EXERCISE OBJECTIVE:
Return the entries below, word for word, from the line with "Where should I" up to and including the line with "pyautogui.click(x=408, y=195)". Leave out the pictures.

RECORDS SUPPLIED:

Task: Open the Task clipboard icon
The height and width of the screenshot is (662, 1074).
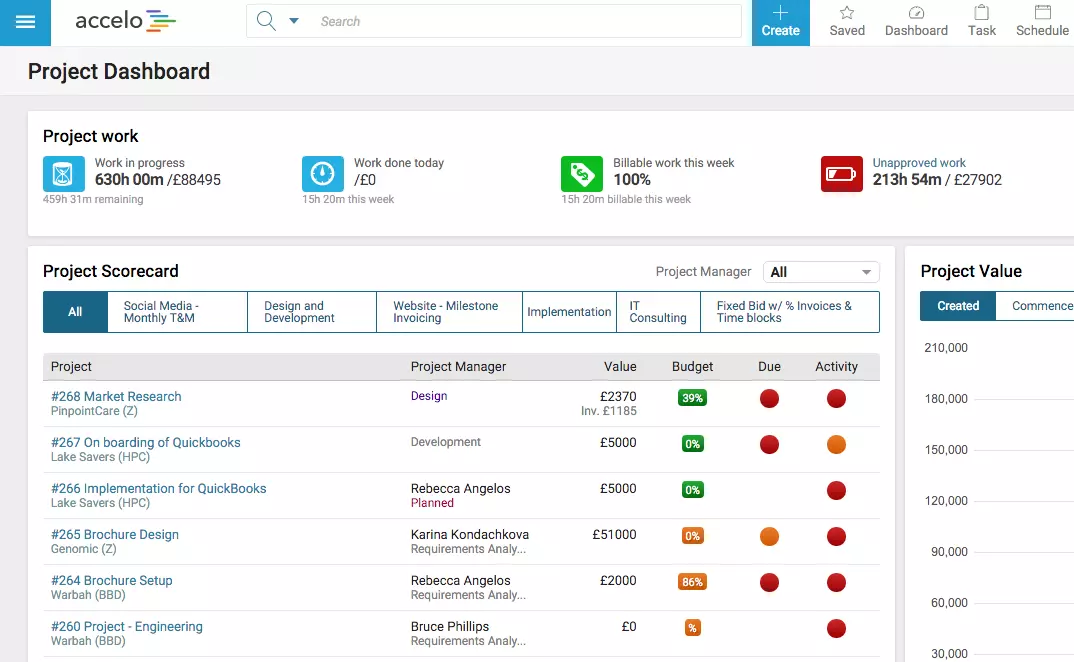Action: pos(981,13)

...

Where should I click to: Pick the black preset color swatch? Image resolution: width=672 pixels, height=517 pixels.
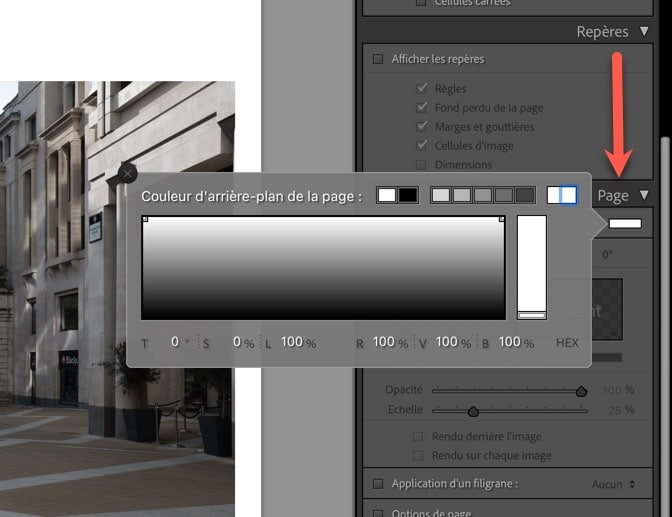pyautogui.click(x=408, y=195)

RESULT BELOW:
Where should I click to: Pick the black preset color swatch? Image resolution: width=672 pixels, height=517 pixels.
pyautogui.click(x=408, y=195)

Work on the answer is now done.